Element and text position rows:
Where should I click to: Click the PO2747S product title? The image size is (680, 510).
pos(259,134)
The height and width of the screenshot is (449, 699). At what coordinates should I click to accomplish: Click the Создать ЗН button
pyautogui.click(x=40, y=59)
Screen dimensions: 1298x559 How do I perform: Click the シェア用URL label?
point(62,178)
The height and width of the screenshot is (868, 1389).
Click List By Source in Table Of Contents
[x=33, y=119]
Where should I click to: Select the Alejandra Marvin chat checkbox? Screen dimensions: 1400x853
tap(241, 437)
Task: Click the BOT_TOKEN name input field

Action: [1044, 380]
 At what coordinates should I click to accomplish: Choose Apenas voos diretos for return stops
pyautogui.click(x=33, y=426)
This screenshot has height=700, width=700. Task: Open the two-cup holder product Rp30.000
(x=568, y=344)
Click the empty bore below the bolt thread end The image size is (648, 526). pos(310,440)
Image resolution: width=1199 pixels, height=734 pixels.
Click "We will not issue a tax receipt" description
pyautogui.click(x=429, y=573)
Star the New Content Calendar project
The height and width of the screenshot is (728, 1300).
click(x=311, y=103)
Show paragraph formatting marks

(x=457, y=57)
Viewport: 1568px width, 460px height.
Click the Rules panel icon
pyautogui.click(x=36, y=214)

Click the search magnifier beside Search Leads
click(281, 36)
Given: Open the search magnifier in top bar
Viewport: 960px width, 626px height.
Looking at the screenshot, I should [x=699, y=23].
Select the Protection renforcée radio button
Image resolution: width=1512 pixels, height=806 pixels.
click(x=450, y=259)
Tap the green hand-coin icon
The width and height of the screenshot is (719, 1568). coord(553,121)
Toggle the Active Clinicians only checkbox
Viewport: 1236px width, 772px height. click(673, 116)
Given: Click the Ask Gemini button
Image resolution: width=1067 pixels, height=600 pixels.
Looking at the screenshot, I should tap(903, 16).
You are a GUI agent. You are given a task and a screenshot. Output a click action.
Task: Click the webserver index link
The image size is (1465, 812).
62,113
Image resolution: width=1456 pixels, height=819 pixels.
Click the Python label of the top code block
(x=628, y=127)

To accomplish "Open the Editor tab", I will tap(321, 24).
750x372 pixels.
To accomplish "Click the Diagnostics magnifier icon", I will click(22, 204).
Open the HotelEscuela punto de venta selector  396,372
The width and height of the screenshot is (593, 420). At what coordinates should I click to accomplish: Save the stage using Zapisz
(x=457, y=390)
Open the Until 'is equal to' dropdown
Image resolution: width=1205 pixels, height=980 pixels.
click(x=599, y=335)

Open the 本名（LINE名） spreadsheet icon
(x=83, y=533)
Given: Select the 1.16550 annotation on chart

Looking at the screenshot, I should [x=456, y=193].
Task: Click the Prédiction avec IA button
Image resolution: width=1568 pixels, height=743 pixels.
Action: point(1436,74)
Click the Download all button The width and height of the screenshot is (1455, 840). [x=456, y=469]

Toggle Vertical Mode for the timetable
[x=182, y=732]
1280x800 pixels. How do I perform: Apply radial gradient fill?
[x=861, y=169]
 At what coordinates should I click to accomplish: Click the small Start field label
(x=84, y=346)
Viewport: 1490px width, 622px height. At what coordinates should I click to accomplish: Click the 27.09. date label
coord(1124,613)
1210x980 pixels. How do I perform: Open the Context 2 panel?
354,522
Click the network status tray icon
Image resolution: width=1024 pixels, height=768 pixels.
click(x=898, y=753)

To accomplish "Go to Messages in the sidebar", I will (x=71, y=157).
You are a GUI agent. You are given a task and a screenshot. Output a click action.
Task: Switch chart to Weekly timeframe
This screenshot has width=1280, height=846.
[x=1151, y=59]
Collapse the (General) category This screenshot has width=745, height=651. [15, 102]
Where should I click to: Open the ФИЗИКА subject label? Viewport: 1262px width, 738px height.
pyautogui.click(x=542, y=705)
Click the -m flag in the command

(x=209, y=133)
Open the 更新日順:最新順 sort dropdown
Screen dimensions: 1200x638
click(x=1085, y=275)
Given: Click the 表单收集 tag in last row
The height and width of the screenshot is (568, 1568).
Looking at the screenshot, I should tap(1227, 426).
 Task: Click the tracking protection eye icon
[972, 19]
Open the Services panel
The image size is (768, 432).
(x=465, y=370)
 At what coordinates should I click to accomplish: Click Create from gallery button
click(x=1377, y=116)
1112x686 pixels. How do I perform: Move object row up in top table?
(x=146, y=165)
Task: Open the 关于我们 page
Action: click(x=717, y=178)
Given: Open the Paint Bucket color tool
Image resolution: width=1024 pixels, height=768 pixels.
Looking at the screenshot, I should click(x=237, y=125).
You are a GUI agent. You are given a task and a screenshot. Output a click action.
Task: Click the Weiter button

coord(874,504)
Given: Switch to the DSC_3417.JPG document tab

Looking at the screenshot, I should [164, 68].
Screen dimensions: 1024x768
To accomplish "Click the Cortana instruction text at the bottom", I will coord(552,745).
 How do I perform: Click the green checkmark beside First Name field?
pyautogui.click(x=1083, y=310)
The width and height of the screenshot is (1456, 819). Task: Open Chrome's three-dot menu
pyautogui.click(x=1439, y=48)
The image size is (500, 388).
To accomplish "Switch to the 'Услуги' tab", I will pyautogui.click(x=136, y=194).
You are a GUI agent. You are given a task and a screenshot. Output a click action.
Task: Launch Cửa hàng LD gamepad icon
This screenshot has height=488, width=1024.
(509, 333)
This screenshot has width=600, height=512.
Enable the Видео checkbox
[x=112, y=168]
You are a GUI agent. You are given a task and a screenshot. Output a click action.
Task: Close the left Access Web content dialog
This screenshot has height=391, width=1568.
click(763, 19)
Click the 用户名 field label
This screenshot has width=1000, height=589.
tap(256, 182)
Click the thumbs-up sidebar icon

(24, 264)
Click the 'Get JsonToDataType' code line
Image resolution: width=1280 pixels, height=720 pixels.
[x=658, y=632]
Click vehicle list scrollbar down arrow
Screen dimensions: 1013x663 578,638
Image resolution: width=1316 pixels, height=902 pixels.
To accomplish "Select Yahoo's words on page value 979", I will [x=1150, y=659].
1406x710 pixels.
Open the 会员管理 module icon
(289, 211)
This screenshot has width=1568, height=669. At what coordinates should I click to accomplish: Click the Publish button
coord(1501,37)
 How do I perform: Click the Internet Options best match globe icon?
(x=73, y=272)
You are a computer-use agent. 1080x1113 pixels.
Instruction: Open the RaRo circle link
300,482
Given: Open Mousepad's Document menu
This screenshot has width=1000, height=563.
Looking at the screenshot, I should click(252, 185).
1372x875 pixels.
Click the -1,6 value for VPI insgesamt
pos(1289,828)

◆ Task description ◆
Copy all of the rows above again, word for word and in the same order.

◆ Result for this exercise ◆
Where should I click to: Click the PO2747S product title? The image size is (680, 510).
pos(259,134)
The height and width of the screenshot is (449, 699). At what coordinates should I click to accomplish: Click the Создать ЗН button
pyautogui.click(x=40, y=59)
Screen dimensions: 1298x559 How do I perform: Click the シェア用URL label?
point(62,178)
The height and width of the screenshot is (868, 1389).
Click List By Source in Table Of Contents
[x=33, y=119]
Where should I click to: Select the Alejandra Marvin chat checkbox? Screen dimensions: 1400x853
tap(241, 437)
Task: Click the BOT_TOKEN name input field

Action: [1044, 380]
 At what coordinates should I click to accomplish: Choose Apenas voos diretos for return stops
pyautogui.click(x=33, y=426)
This screenshot has height=700, width=700. Task: Open the two-cup holder product Rp30.000
(x=568, y=344)
Click the empty bore below the bolt thread end The image size is (648, 526). pos(310,440)
Image resolution: width=1199 pixels, height=734 pixels.
Click "We will not issue a tax receipt" description
pyautogui.click(x=429, y=573)
Star the New Content Calendar project
The height and width of the screenshot is (728, 1300).
click(x=311, y=103)
Show paragraph formatting marks

(x=457, y=57)
Viewport: 1568px width, 460px height.
Click the Rules panel icon
pyautogui.click(x=36, y=214)

Click the search magnifier beside Search Leads
click(281, 36)
Given: Open the search magnifier in top bar
Viewport: 960px width, 626px height.
Looking at the screenshot, I should [x=699, y=23].
Select the Protection renforcée radio button
Image resolution: width=1512 pixels, height=806 pixels.
click(x=450, y=259)
Tap the green hand-coin icon
The width and height of the screenshot is (719, 1568). coord(553,121)
Toggle the Active Clinicians only checkbox
Viewport: 1236px width, 772px height. click(673, 116)
Given: Click the Ask Gemini button
Image resolution: width=1067 pixels, height=600 pixels.
Looking at the screenshot, I should tap(903, 16).
You are a GUI agent. You are given a task and a screenshot. Output a click action.
Task: Click the webserver index link
The image size is (1465, 812).
62,113
Image resolution: width=1456 pixels, height=819 pixels.
Click the Python label of the top code block
(x=628, y=127)

To accomplish "Open the Editor tab", I will tap(321, 24).
750x372 pixels.
To accomplish "Click the Diagnostics magnifier icon", I will click(22, 204).
Open the HotelEscuela punto de venta selector  396,372
The width and height of the screenshot is (593, 420). At what coordinates should I click to accomplish: Save the stage using Zapisz
(x=457, y=390)
Open the Until 'is equal to' dropdown
Image resolution: width=1205 pixels, height=980 pixels.
click(x=599, y=335)

Open the 本名（LINE名） spreadsheet icon
(x=83, y=533)
Given: Select the 1.16550 annotation on chart

Looking at the screenshot, I should [x=456, y=193].
Task: Click the Prédiction avec IA button
Image resolution: width=1568 pixels, height=743 pixels.
Action: point(1436,74)
Click the Download all button The width and height of the screenshot is (1455, 840). [x=456, y=469]

Toggle Vertical Mode for the timetable
[x=182, y=732]
1280x800 pixels. How do I perform: Apply radial gradient fill?
[x=861, y=169]
 At what coordinates should I click to accomplish: Click the small Start field label
(x=84, y=346)
Viewport: 1490px width, 622px height. At what coordinates should I click to accomplish: Click the 27.09. date label
coord(1124,613)
1210x980 pixels. How do I perform: Open the Context 2 panel?
354,522
Click the network status tray icon
Image resolution: width=1024 pixels, height=768 pixels.
click(x=898, y=753)

To accomplish "Go to Messages in the sidebar", I will (x=71, y=157).
You are a GUI agent. You are given a task and a screenshot. Output a click action.
Task: Switch chart to Weekly timeframe
This screenshot has width=1280, height=846.
[x=1151, y=59]
Collapse the (General) category This screenshot has width=745, height=651. [15, 102]
Where should I click to: Open the ФИЗИКА subject label? Viewport: 1262px width, 738px height.
pyautogui.click(x=542, y=705)
Click the -m flag in the command

(x=209, y=133)
Open the 更新日順:最新順 sort dropdown
Screen dimensions: 1200x638
click(x=1085, y=275)
Given: Click the 表单收集 tag in last row
The height and width of the screenshot is (568, 1568).
Looking at the screenshot, I should tap(1227, 426).
 Task: Click the tracking protection eye icon
[972, 19]
Open the Services panel
The image size is (768, 432).
(x=465, y=370)
 At what coordinates should I click to accomplish: Click Create from gallery button
click(x=1377, y=116)
1112x686 pixels. How do I perform: Move object row up in top table?
(x=146, y=165)
Task: Open the 关于我们 page
Action: click(x=717, y=178)
Given: Open the Paint Bucket color tool
Image resolution: width=1024 pixels, height=768 pixels.
Looking at the screenshot, I should click(x=237, y=125).
You are a GUI agent. You are given a task and a screenshot. Output a click action.
Task: Click the Weiter button

coord(874,504)
Given: Switch to the DSC_3417.JPG document tab

Looking at the screenshot, I should [164, 68].
Screen dimensions: 1024x768
To accomplish "Click the Cortana instruction text at the bottom", I will coord(552,745).
 How do I perform: Click the green checkmark beside First Name field?
pyautogui.click(x=1083, y=310)
The width and height of the screenshot is (1456, 819). Task: Open Chrome's three-dot menu
pyautogui.click(x=1439, y=48)
The image size is (500, 388).
To accomplish "Switch to the 'Услуги' tab", I will pyautogui.click(x=136, y=194).
You are a GUI agent. You are given a task and a screenshot. Output a click action.
Task: Launch Cửa hàng LD gamepad icon
This screenshot has height=488, width=1024.
(509, 333)
This screenshot has width=600, height=512.
Enable the Видео checkbox
[x=112, y=168]
You are a GUI agent. You are given a task and a screenshot. Output a click action.
Task: Close the left Access Web content dialog
This screenshot has height=391, width=1568.
click(763, 19)
Click the 用户名 field label
This screenshot has width=1000, height=589.
tap(256, 182)
Click the thumbs-up sidebar icon

(24, 264)
Click the 'Get JsonToDataType' code line
Image resolution: width=1280 pixels, height=720 pixels.
[x=658, y=632]
Click vehicle list scrollbar down arrow
Screen dimensions: 1013x663 578,638
Image resolution: width=1316 pixels, height=902 pixels.
To accomplish "Select Yahoo's words on page value 979", I will [x=1150, y=659].
1406x710 pixels.
Open the 会员管理 module icon
(289, 211)
This screenshot has width=1568, height=669. At what coordinates should I click to accomplish: Click the Publish button
coord(1501,37)
 How do I perform: Click the Internet Options best match globe icon?
(x=73, y=272)
You are a computer-use agent. 1080x1113 pixels.
Instruction: Open the RaRo circle link
300,482
Given: Open Mousepad's Document menu
This screenshot has width=1000, height=563.
Looking at the screenshot, I should click(252, 185).
1372x875 pixels.
Click the -1,6 value for VPI insgesamt
pos(1289,828)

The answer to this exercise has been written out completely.